El titular de un artículo de La Vanguardia publicado en 2018 decía: «Uno de cada cuatro españoles presenta algún tipo de alergia». En el artículo se mencionan algunos de los siguientes términos: [2 puntos]
a) Defina antígeno y anticuerpo. [0,6 puntos]
b) Defina alergia. [0,3 puntos]
c) Defina inmunodeficiencia. [0,5 puntos]
d) Defina autoinmunidad y rechazo. [0,6 puntos]
Antígeno. Es toda sustancia que el sistema inmunitario reconoce como extraña y que es capaz de desencadenar una respuesta inmunitaria específica contra ella. Suelen ser proteínas o polisacáridos de la superficie de bacterias, virus, células extrañas o granos de polen. El sistema inmunitario no reconoce la molécula entera, sino unas regiones concretas llamadas determinantes antigénicos o epítopos.
Anticuerpo. Es una proteína del grupo de las inmunoglobulinas, producida por los linfocitos B —concretamente por las células plasmáticas en que estos se diferencian—, capaz de unirse de forma específica a un antígeno determinado y neutralizarlo. Consta de cuatro cadenas polipeptídicas, dos pesadas y dos ligeras, unidas por puentes disulfuro y dispuestas en forma de Y; los extremos de sus dos brazos constituyen las regiones variables, responsables de la especificidad.
La alergia o hipersensibilidad es una respuesta inmunitaria exagerada y errónea frente a una sustancia que en principio es inocua para el organismo —el polen, los ácaros, el pelo de un animal, ciertos alimentos o medicamentos—, y que recibe el nombre de alérgeno.
El mecanismo habitual es la producción de anticuerpos de tipo IgE, que se fijan a la superficie de mastocitos y basófilos; cuando el alérgeno vuelve a entrar y se une a ellos, estas células liberan histamina y otros mediadores que provocan la inflamación, la vasodilatación y los síntomas característicos. El daño no lo causa el alérgeno, sino la propia reacción defensiva, que puede llegar a ser tan intensa que ponga en peligro la vida, como en el choque anafiláctico.
Es la incapacidad del sistema inmunitario para desarrollar una respuesta adecuada frente a los antígenos extraños, de manera que los agentes patógenos no se eliminan correctamente. El individuo queda expuesto a infecciones frecuentes, graves o causadas por microorganismos que normalmente no serían peligrosos —las llamadas infecciones oportunistas—, y también a una mayor incidencia de tumores.

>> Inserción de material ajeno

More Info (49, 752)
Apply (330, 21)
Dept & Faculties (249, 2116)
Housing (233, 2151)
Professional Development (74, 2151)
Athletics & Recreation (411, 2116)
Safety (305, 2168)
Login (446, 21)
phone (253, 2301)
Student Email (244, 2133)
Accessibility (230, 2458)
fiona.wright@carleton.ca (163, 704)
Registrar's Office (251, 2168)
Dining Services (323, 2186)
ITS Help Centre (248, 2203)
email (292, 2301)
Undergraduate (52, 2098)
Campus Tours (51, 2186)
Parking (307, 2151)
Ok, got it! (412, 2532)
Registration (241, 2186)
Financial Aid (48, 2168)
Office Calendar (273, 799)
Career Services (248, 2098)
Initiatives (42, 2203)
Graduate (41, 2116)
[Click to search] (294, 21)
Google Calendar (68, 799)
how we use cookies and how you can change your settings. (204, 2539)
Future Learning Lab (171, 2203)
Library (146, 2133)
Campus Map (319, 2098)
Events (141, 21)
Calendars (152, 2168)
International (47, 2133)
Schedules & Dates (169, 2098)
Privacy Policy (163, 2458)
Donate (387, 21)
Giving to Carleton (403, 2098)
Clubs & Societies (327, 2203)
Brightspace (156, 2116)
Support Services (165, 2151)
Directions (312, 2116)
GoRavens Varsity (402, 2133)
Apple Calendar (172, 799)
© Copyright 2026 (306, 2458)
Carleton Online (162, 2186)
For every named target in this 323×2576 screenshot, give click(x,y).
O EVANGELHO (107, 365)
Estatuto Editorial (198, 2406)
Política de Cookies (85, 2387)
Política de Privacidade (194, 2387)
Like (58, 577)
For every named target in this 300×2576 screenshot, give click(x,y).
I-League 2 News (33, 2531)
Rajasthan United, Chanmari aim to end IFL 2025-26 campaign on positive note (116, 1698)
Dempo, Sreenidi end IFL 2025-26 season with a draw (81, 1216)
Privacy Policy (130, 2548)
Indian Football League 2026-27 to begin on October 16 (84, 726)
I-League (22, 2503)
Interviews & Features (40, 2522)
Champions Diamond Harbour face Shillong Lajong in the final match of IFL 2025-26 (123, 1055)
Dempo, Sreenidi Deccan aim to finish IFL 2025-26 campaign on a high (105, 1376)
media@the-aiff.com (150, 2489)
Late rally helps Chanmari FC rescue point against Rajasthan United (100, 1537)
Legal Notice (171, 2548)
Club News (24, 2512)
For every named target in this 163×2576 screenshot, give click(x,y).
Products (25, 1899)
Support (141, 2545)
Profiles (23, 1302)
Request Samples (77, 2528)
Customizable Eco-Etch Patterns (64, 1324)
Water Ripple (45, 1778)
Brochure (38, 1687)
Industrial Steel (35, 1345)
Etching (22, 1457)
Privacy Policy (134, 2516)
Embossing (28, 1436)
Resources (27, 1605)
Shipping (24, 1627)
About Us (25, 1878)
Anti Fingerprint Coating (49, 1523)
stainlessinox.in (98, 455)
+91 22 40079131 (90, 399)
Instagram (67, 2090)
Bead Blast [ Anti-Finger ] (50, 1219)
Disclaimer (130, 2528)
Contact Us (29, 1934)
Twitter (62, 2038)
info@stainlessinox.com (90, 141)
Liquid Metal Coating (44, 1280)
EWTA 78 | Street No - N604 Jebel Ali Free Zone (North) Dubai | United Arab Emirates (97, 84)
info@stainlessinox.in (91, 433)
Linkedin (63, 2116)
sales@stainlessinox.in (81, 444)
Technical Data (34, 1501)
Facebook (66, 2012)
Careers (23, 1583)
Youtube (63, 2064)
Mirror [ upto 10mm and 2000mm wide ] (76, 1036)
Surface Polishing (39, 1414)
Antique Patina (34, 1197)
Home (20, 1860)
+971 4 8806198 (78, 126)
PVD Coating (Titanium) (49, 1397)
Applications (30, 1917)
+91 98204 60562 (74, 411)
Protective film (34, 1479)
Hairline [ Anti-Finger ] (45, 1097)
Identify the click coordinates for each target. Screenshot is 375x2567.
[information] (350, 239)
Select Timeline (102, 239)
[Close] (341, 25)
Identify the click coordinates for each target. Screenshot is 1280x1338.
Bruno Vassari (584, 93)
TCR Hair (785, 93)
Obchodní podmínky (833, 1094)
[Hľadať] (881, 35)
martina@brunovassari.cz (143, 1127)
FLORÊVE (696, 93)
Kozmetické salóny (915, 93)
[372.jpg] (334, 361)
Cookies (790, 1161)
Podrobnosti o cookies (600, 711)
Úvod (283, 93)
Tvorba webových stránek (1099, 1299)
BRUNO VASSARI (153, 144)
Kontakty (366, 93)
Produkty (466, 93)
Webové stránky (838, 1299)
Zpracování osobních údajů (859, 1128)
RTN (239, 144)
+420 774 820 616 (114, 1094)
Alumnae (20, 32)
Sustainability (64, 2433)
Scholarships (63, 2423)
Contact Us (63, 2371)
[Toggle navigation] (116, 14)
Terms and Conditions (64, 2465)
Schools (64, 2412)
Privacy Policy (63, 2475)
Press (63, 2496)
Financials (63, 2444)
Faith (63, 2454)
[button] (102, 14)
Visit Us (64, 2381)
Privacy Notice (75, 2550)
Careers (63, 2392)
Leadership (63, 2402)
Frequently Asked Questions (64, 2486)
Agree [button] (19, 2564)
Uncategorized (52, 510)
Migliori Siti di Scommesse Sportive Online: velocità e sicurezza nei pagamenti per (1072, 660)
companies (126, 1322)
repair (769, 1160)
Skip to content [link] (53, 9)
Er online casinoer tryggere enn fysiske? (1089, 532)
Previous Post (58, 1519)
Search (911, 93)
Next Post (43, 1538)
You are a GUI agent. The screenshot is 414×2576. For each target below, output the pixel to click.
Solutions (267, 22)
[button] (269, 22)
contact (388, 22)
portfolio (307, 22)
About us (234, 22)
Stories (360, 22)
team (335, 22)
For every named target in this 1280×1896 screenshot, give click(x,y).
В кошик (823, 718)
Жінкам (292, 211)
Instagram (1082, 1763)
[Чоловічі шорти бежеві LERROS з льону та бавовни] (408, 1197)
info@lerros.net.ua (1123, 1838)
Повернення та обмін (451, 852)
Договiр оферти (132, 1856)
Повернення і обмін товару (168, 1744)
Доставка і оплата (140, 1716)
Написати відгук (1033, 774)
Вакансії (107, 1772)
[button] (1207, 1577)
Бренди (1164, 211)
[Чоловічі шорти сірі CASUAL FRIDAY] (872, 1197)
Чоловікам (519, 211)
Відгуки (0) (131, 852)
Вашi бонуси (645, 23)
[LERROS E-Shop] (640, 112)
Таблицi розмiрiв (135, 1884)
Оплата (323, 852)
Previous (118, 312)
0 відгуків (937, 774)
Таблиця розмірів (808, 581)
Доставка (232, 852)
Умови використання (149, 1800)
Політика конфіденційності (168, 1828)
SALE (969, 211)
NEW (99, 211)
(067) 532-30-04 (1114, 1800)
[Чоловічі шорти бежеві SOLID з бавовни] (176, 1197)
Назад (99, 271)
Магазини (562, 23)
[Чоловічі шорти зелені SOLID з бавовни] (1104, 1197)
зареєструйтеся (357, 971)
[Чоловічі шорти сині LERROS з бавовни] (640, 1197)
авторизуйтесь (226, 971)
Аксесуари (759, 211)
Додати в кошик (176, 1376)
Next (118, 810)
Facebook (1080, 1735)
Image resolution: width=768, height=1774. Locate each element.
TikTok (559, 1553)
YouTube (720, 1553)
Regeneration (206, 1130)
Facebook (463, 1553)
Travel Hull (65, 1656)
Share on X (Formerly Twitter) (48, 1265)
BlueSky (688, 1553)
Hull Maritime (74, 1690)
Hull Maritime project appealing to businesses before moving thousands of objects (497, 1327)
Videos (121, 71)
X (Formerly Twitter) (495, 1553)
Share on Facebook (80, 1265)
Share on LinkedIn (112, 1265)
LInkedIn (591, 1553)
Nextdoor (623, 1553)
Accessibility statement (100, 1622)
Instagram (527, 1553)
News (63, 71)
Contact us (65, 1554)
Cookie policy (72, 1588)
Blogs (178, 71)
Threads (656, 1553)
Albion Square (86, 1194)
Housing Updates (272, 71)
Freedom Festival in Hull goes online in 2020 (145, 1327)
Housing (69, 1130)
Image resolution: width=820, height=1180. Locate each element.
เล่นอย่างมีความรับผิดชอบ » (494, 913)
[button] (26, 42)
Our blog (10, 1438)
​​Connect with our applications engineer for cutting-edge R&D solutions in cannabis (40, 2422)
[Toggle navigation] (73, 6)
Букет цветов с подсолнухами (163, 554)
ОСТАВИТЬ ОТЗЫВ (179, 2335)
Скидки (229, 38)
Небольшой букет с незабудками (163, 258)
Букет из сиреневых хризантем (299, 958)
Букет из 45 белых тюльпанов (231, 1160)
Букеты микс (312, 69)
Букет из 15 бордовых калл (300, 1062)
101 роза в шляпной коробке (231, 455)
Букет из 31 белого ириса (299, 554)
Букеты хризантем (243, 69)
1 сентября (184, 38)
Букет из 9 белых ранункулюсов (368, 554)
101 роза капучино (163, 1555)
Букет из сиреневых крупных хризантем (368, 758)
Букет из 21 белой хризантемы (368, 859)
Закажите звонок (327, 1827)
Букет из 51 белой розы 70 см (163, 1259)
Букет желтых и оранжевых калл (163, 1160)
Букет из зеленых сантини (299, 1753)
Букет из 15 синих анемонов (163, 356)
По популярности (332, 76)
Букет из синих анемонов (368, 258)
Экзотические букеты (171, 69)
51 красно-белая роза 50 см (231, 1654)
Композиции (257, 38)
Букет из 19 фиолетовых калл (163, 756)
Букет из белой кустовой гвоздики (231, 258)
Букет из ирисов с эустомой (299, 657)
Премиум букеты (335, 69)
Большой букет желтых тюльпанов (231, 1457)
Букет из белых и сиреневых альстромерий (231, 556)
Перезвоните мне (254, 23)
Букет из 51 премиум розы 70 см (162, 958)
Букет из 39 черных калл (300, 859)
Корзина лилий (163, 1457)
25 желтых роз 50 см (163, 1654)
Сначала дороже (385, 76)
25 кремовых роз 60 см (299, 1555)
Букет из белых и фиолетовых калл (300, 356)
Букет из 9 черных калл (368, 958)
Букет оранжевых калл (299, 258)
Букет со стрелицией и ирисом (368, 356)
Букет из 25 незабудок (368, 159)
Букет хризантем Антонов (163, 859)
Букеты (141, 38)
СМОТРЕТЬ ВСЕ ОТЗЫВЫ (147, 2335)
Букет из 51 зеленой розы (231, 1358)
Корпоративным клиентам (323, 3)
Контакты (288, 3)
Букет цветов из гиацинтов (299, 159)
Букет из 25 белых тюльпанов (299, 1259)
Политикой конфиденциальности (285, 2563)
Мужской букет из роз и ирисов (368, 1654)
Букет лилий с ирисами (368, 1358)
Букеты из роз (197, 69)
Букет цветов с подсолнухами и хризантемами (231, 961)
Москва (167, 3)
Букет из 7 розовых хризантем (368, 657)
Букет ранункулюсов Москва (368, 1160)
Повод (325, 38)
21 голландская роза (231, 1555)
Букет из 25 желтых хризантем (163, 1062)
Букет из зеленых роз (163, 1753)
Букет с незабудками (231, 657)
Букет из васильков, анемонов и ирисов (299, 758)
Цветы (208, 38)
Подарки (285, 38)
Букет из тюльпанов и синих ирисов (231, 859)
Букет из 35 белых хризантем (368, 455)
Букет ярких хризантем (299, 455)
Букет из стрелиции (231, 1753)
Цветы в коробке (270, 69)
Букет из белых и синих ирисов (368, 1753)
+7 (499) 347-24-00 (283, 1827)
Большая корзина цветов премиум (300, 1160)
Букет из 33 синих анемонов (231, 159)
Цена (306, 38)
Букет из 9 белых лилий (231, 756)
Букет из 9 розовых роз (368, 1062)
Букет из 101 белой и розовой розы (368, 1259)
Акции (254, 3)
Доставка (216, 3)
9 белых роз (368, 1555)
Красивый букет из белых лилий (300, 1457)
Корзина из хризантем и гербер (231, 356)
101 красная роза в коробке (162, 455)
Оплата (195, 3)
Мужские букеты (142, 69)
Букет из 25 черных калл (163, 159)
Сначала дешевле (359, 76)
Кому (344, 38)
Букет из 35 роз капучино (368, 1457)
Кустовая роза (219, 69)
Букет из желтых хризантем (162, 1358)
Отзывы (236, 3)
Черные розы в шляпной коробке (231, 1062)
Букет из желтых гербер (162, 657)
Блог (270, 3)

Puede ser congénita, cuando se debe a un defecto genético presente desde el nacimiento, o adquirida, cuando la provoca un agente externo: el ejemplo más conocido es el sida, causado por el VIH, que destruye los linfocitos T colaboradores; también la producen la desnutrición grave, ciertos tratamientos como la quimioterapia o los inmunosupresores, y algunas enfermedades.
Autoinmunidad. Es la situación en la que el sistema inmunitario pierde la tolerancia a lo propio y desencadena una respuesta contra las células, los tejidos o las moléculas del propio organismo, al dejar de reconocerlos como propios. Cuando esa respuesta produce daño aparecen las enfermedades autoinmunitarias, como la diabetes de tipo I, la artritis reumatoide, el lupus o la esclerosis múltiple.
Rechazo. Es la respuesta inmunitaria que el organismo del receptor desencadena contra un órgano o tejido trasplantado, y que puede acabar destruyéndolo. Se produce porque las células del injerto llevan en su membrana glucoproteínas del complejo principal de histocompatibilidad distintas de las del receptor, de modo que este las identifica como antígenos extraños y las ataca, sobre todo mediante los linfocitos T citotóxicos. Para evitarlo se buscan donantes compatibles y se administran fármacos inmunosupresores.